Automated scoring: what the graph catches that reviewers miss

The automated graph catches two classes of dependency that manual reviewers consistently miss: API contract consumers and runtime-only call paths visible via service mesh telemetry.

A service may not import another service's code directly — it calls it over HTTP using an endpoint it gets from environment configuration. Static import analysis misses this. OpenAPI contract scanning catches it if both services maintain spec files. Service mesh telemetry catches it regardless. Reviewers rarely catch it at all unless they know both codebases well.

Across the 90-day period, the automated-scoring teams had a missed high-risk merge rate of 6% for PRs with blast radius 5 or higher. The difference in outcome metric was a 73% reduction in P0 incidents attributed to dependency-blind merges.

"Manual review is good at catching what you know to look for. Automated graph scoring is good at catching what you did not know existed."

P0 incident delta over 90 days

The outcome we care about most: production incidents caused by a merge that should have received more scrutiny.

Manual review cohort: 11 P0 incidents over 90 days where postmortem root cause identified a missed or undocumented dependency as the contributing factor.

Automated scoring cohort: 3 P0 incidents with the same root cause classification over the same period.

Three caveats worth noting: the teams were not perfectly matched in org size or service count; the automated scoring teams were already somewhat more process-mature (which may have contributed); and 90 days is a short window. We plan to publish a longer follow-up analysis when the 12-month data is available. But the directional signal is clear enough that we felt it was worth sharing now.

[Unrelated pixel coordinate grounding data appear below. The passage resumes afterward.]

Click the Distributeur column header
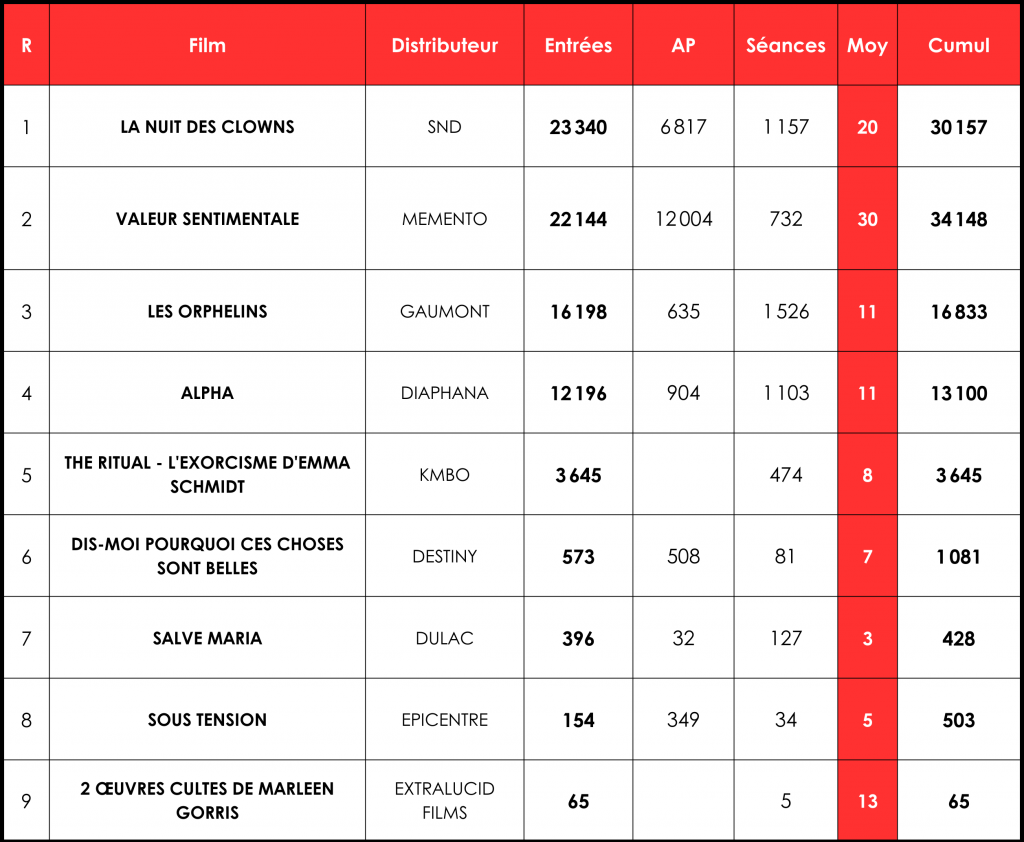This screenshot has height=842, width=1024. (x=444, y=46)
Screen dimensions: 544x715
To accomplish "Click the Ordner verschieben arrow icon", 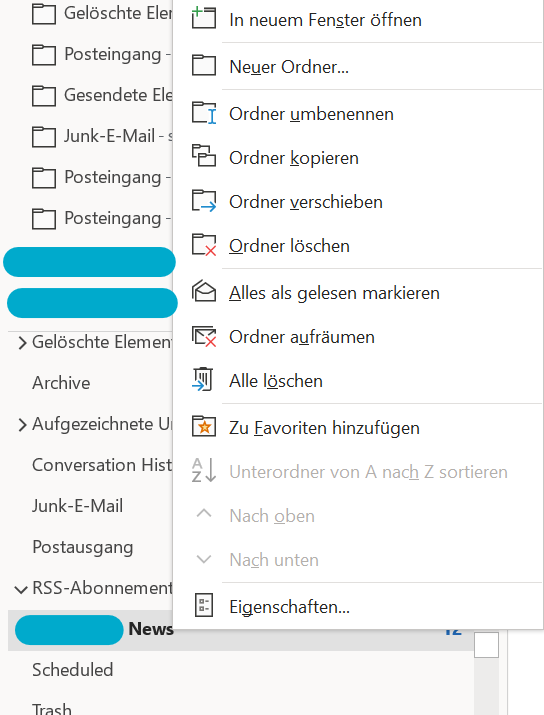I will pos(204,201).
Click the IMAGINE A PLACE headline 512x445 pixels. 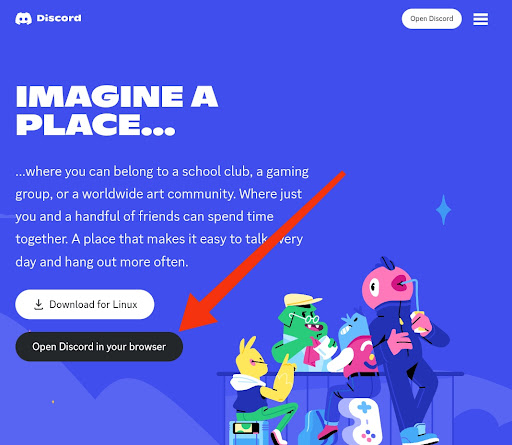click(117, 110)
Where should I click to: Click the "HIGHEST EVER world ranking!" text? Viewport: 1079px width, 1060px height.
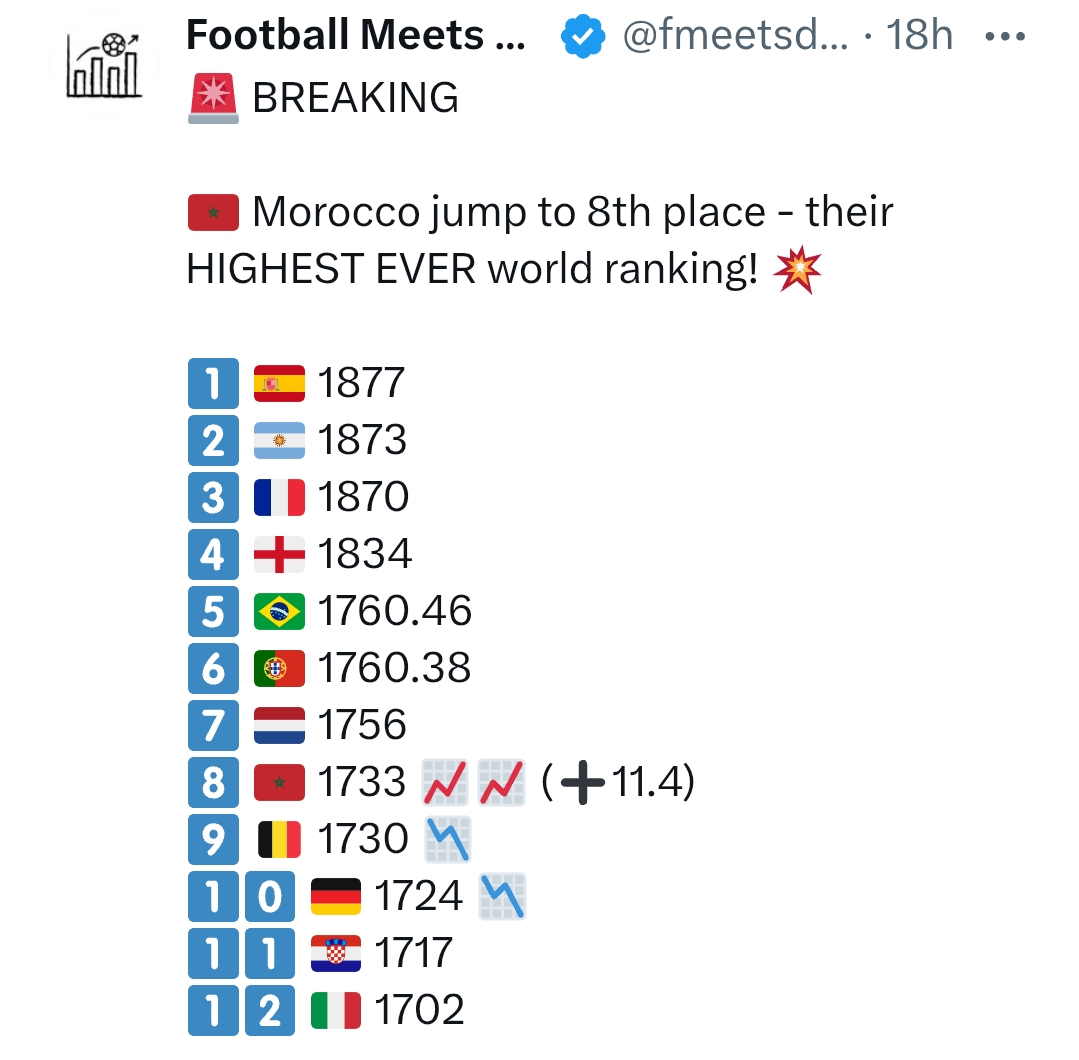pyautogui.click(x=472, y=271)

The most consistent observation from the engineers on the automated scoring teams: the risk score did not replace judgment, it concentrated it. Reviewers spent less time manually tracing blast radius on every PR and more time actually reviewing the code quality of the high-risk ones. That reallocation of attention is probably most of the improvement.

The hidden cost in manual review time

Incident delta is the headline metric, but there's a second cost in manual dependency review that's worth quantifying: time spent per PR doing the manual blast radius investigation.

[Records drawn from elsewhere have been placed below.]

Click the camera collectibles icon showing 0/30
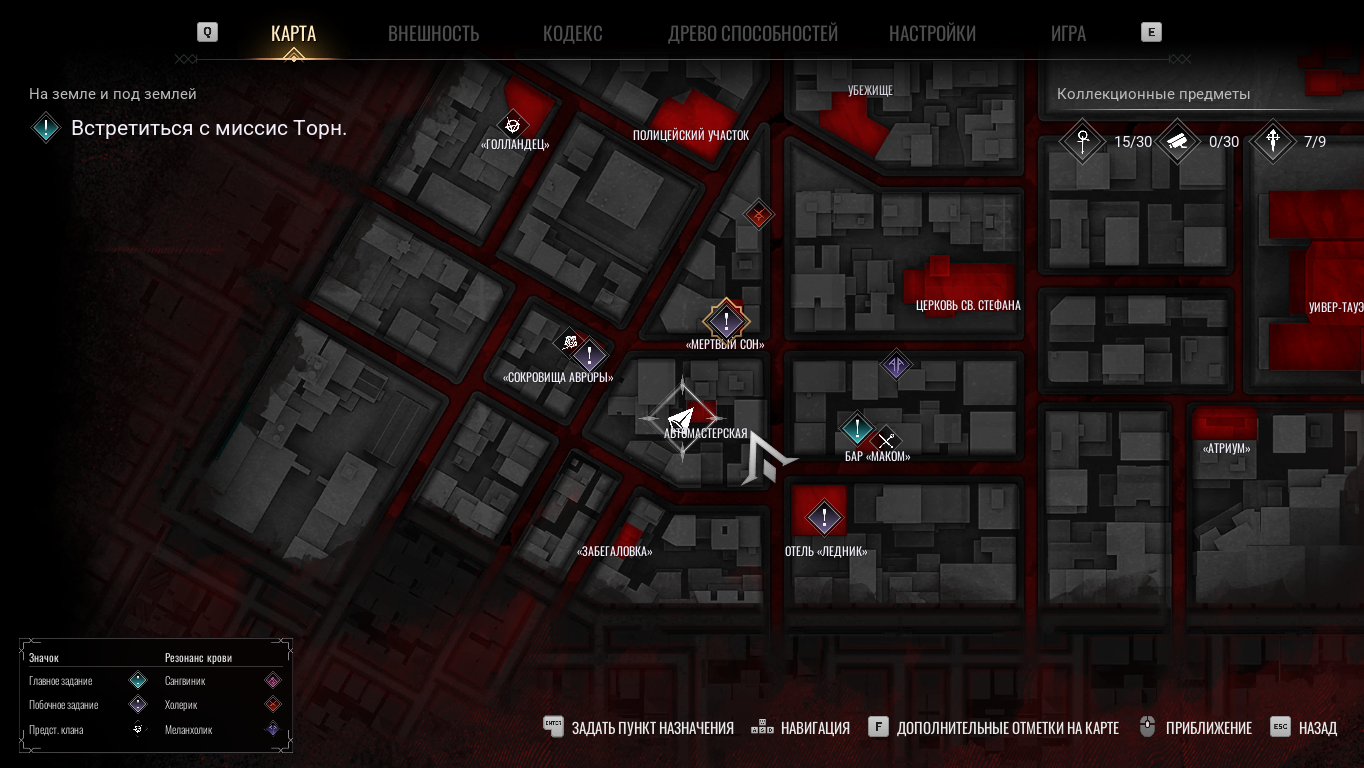 1177,141
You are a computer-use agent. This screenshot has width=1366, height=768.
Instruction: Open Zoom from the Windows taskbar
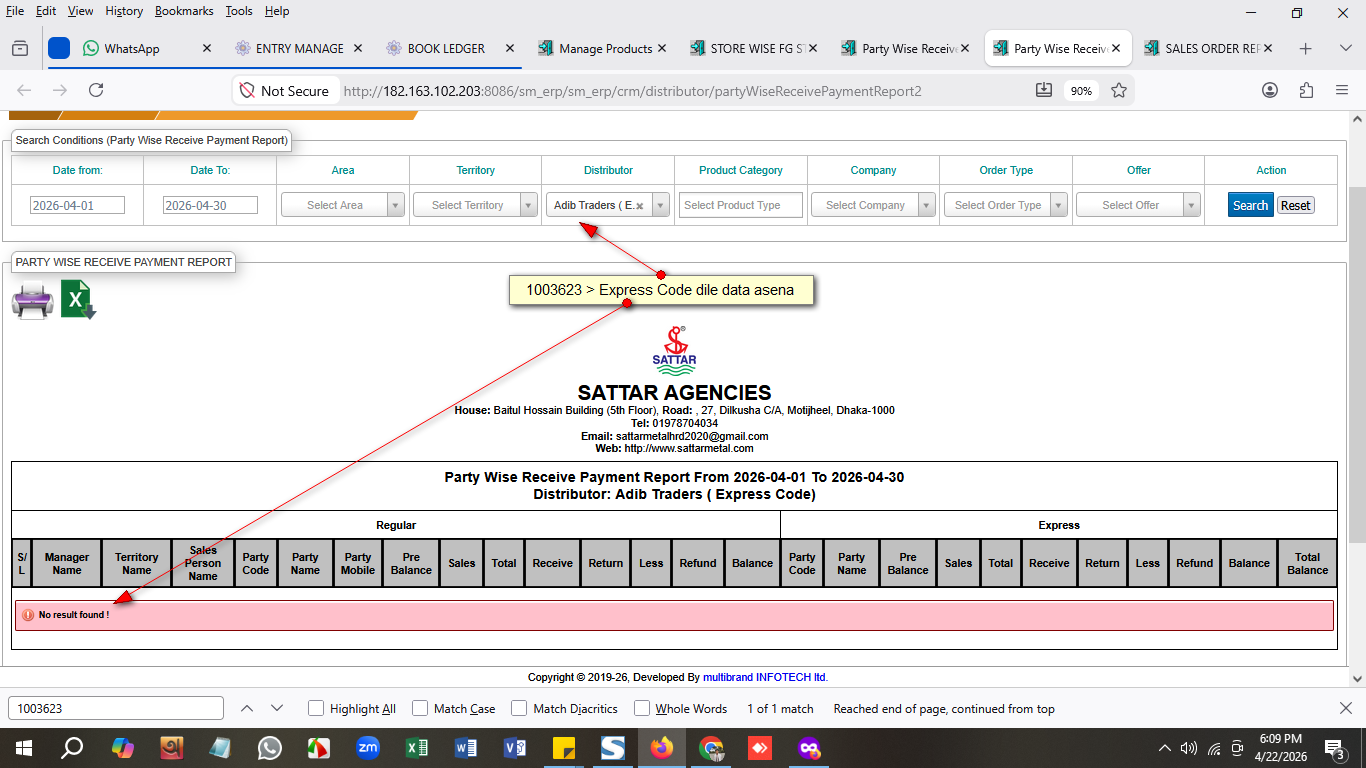[368, 747]
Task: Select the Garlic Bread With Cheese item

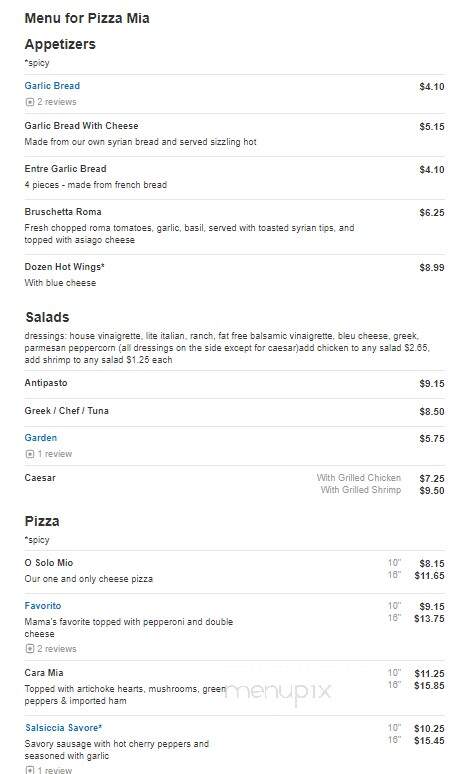Action: [x=81, y=126]
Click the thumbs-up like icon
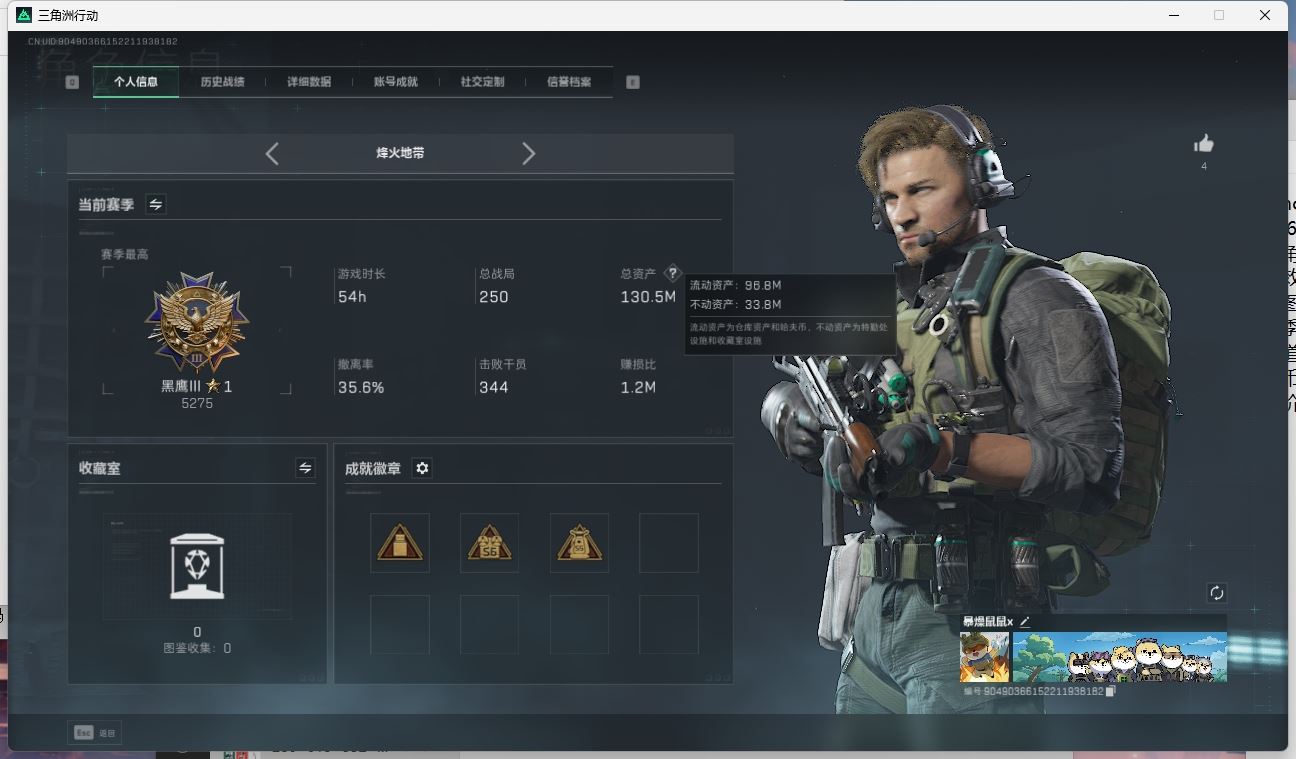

In our cohort, engineers on manual review teams spent an average of 6–8 minutes per PR actively thinking about downstream impact — checking the service catalog, asking colleagues, reviewing code comments. Across a team handling 40 PRs per week, that's 240–320 minutes per week, or 4–5 engineering hours, spent on manual graph traversal that automated analysis handles in under 90 seconds.

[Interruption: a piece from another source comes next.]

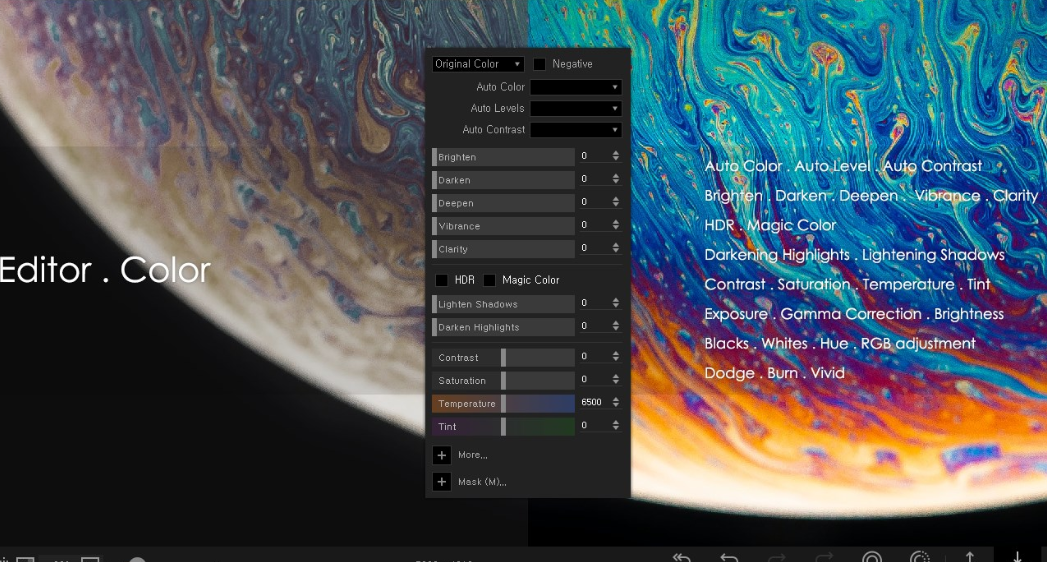Viewport: 1047px width, 562px height.
Task: Click the Temperature slider bar
Action: [503, 403]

That 4–5 hours doesn't disappear from automated teams — it gets reallocated. Reviewers on automated scoring teams reported spending more time on the actual diff quality for high-risk PRs, specifically because they weren't burning cognitive load on the blast radius question. The score answered that question; they could focus on whether the change was correct.

What manual review still does better

We'd be giving an incomplete picture if we only reported where automated scoring outperforms manual review. Manual review has genuine advantages that no graph analysis replaces.

Experienced engineers catch semantic issues — code that is syntactically correct and structurally sound but wrong in its business logic — that no graph analysis can detect. A senior engineer who knows the domain can flag that a PR changes the behavior of a payment retry flow in a way that will cause double charges under specific conditions. That's not a blast radius problem; it's a correctness problem. Graph analysis doesn't help there.

Manual review also catches architecture drift — situations where a PR is technically safe but represents an architectural decision that shouldn't be made at the PR level. An engineer who sees a service adding a new direct HTTP dependency on a third service might flag that this call should go through the API gateway rather than direct. No graph analysis would score this as HIGH risk, but an experienced reviewer would catch it as a design issue.

We're not saying automated scoring replaces code review. We're saying it removes one expensive, error-prone manual step from code review — the blast radius assessment — so reviewers can spend their attention on the things that genuinely require human judgment.